Member of the North Dakota Senate from the 26th district
- In office 1994–2008
- Preceded by: Jim Dotzenrod
- Succeeded by: Jim Dotzenrod

Personal details
- Born: Joel Curtis Heitkamp November 2, 1961 (age 64) Breckenridge, Minnesota, U.S.
- Party: Democratic (NPL)
- Spouse: Susan
- Relatives: Heidi Heitkamp (sister) Jason Heitkamp (cousin)

= Joel Heitkamp =

American politician

Joel Curtis Heitkamp (born November 2, 1961) is an American talk radio host and politician who served as a member of the North Dakota Senate for the 26th district from 1994 to 2008.

== Education ==
Heitkamp was born in Breckenridge, Minnesota and raised in Hankinson, North Dakota, where he graduated from Hankinson High School. He also attended the University of North Dakota.

== Career ==
Heitkamp managed the Southeast Water Users District in Mantador, North Dakota. He served as a member of the North Dakota Senate from 1994 to 2008, representing the 26th district. During his final term in the State Senate, Heitkamp served as chair of the Commission on Alternatives to Incarceration.

=== Talk radio ===
Heitkamp has worked as a talk show host. He was host of KFGO's News and Views program (replacing, and later being replaced by, Ed Schultz), and now hosts the Joel Heitkamp Show on KFGO, KLXX, and KCJB.

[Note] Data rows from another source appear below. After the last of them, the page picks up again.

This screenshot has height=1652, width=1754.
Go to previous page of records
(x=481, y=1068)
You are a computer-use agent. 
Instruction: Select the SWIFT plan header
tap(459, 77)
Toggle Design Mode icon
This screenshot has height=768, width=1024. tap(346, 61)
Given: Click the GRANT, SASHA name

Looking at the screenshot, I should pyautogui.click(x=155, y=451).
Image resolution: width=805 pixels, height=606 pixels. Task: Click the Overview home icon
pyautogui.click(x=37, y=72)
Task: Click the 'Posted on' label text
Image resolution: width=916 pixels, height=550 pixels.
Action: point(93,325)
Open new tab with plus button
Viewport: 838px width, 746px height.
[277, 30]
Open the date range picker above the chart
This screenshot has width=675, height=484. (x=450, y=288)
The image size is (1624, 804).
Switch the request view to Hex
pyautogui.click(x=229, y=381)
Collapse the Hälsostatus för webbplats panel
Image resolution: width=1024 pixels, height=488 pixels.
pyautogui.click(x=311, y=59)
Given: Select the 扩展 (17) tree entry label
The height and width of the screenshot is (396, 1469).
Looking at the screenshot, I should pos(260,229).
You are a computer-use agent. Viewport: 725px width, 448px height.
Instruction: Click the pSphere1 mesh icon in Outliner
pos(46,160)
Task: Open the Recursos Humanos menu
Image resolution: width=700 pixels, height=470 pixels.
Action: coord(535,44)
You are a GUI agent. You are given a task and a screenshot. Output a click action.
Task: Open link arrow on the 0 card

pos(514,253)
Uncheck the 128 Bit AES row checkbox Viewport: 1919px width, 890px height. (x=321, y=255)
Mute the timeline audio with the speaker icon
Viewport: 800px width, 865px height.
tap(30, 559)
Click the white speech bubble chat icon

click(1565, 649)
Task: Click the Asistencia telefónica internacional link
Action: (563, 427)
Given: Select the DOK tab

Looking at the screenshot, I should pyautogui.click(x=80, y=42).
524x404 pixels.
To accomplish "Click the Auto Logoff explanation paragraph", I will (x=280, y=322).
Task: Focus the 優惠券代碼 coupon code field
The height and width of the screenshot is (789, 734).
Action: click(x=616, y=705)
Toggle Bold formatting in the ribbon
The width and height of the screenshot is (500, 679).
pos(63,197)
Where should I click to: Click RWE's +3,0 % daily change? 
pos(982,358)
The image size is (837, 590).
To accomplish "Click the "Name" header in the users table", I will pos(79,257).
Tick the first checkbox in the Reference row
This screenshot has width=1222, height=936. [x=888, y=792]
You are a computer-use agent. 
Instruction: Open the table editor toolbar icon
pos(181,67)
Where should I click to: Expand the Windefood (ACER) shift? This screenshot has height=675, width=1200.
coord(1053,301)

On February 18, 2008, Heitkamp announced on his radio program that he would not be a candidate for re-election in 2008 due to Federal Communications Commission rules regarding equal-time for candidates of the opposite party.

== Personal life ==
On October 15, 2020, Heitkamp announced that he tested positive for COVID-19 following the onset of the disease's typical symptoms.

His sister, Heidi Heitkamp, is the former junior U.S. Senator from North Dakota, serving from 2013 to 2019, and former attorney general of North Dakota. His cousin, Jason Heitkamp, is also a member of the North Dakota Senate.